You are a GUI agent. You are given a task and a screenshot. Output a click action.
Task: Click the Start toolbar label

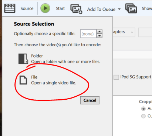click(60, 9)
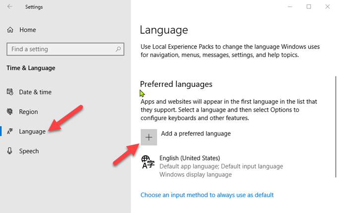Type in the Find a setting box
This screenshot has width=337, height=213.
click(x=59, y=49)

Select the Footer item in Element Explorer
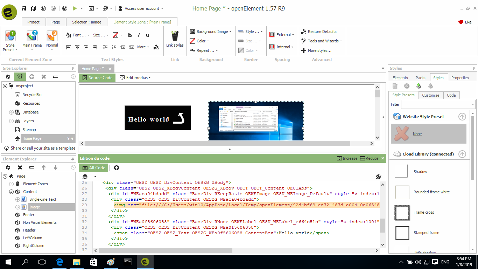click(29, 215)
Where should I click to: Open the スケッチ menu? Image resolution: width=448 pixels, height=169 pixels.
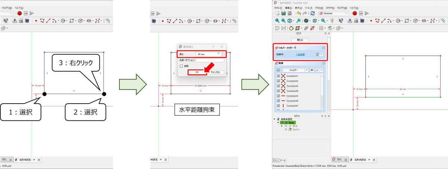pyautogui.click(x=330, y=8)
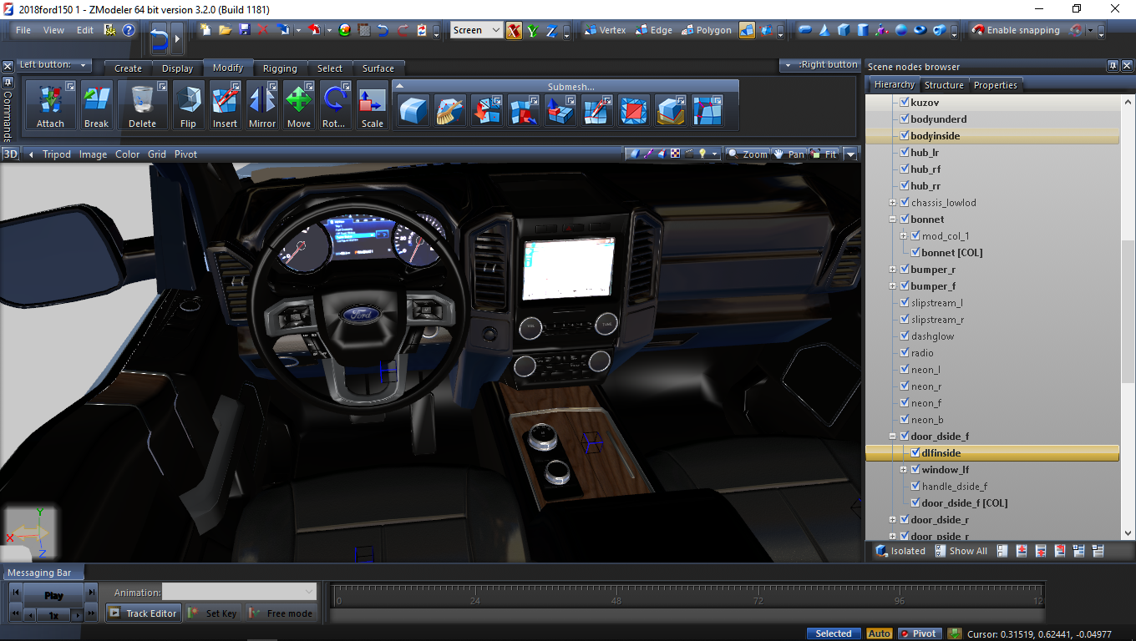Expand the bumper_f tree node

(892, 286)
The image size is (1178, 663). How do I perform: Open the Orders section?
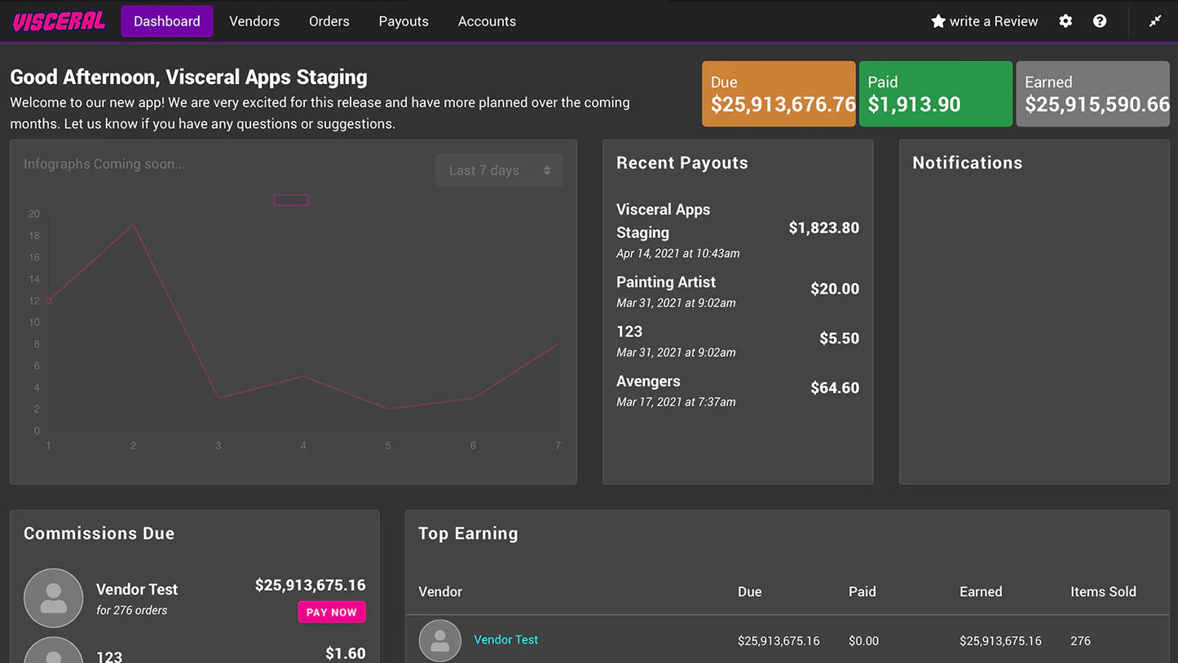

Assignment: Word for word, give again the lines from the line holding "Task: Click the Start toolbar label" through the last line of the material, both included; pictures are not part of the copy.

The answer:
Task: Click the Start toolbar label

click(60, 9)
Type in the Find a setting box
This screenshot has width=337, height=213.
click(x=59, y=49)

Select the Footer item in Element Explorer
click(29, 215)
Where should I click to: Open the スケッチ menu? Image resolution: width=448 pixels, height=169 pixels.
pyautogui.click(x=330, y=8)
Expand the bumper_f tree node

(892, 286)
The image size is (1178, 663). How do I perform: Open the Orders section?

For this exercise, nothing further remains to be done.